The greater availability of global information also gives us much more to worry about. Terror attacks far away, along with natural disasters on other continents, may not be rational threats to us now, but the Survive Channel is not a rational mechanism.

And we have little control, if any, over so many of the “threats” our Survive Channel sees. All of these factors taken together are a perfect recipe for an overheated Survive.

Enough of us have seen the problems caused by an overactivated Survive that we sometimes think we need to move out of a Survive mode. People have often said to us, “We are moving from Survive to Thrive!” and, implicitly, “Isn't that great?” But, in fact, a well-functioning Survive greatly aides Thrive activation. Neither underactivated nor overheated, and with a repertoire of effective responses to the problems at hand, a well-functioning Survive Channel is neither a debilitating distraction nor a lethal energy drain. Then, without the need for a Herculean effort, Thrive can be activated through the visibility of inspiring opportunities and the willingness, support, and ability to pursue those opportunities.

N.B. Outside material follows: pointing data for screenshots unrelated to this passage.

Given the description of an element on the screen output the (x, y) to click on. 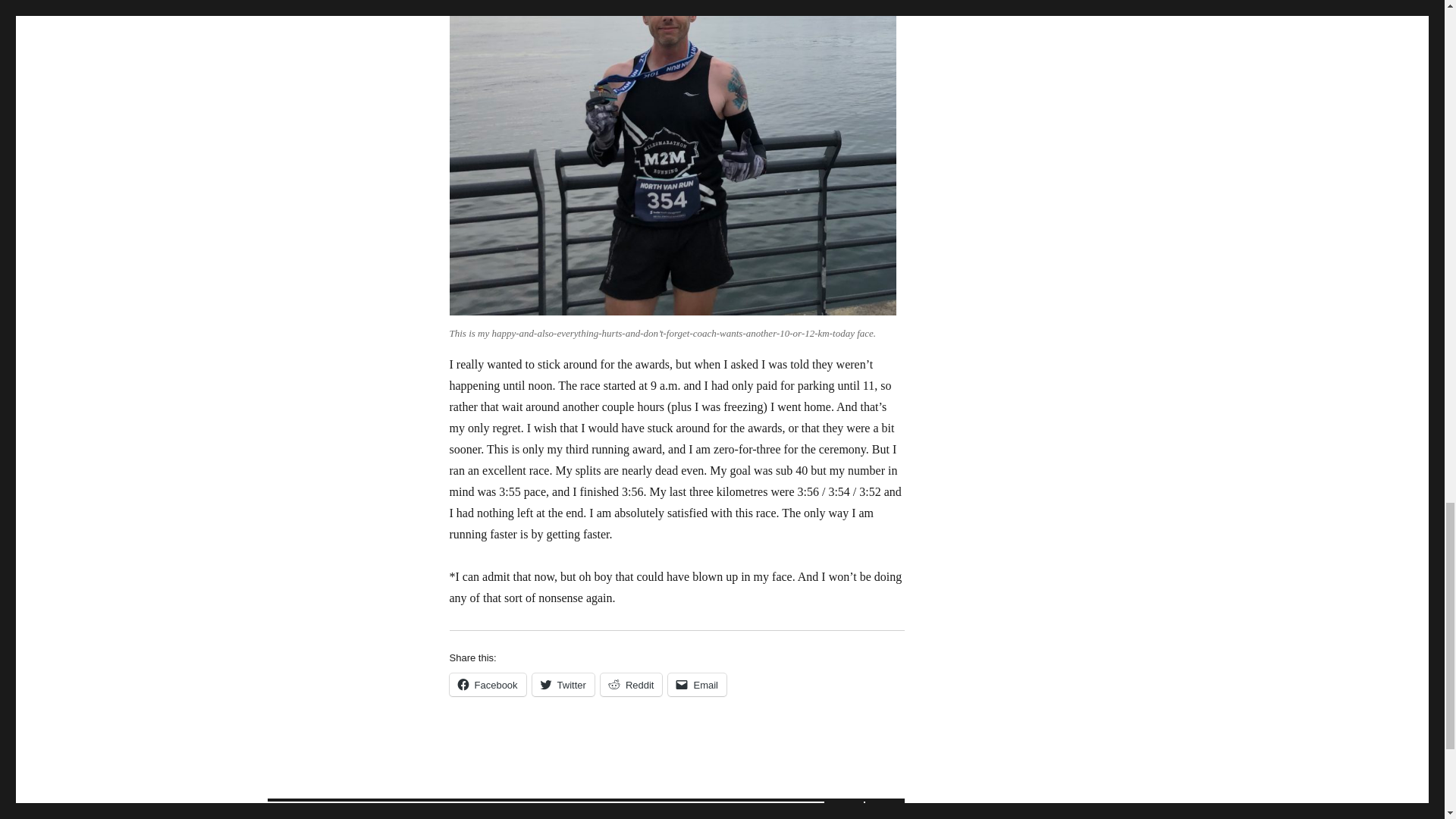
Reddit (630, 684)
Click to share on Twitter (563, 684)
NEXT PAGE (884, 810)
Click to email a link to a friend (697, 684)
Click to share on Reddit (630, 684)
Click to share on Facebook (338, 810)
Email (486, 684)
Facebook (304, 810)
Twitter (697, 684)
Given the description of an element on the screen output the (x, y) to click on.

We have learned much about how all this happens, not the least through the literature on great leaders throughout history. The best leaders keep Survive alert but not overwhelmed. They also tend to be very good at activating Thrive in themselves and in others. In the past few decades, we have also learned much about how organizations without larger-than-life leaders can still effectively lead major change—where “lead” (not just “manage”) is the key word. We will discuss these findings and report stories that demonstrate what is possible throughout this book.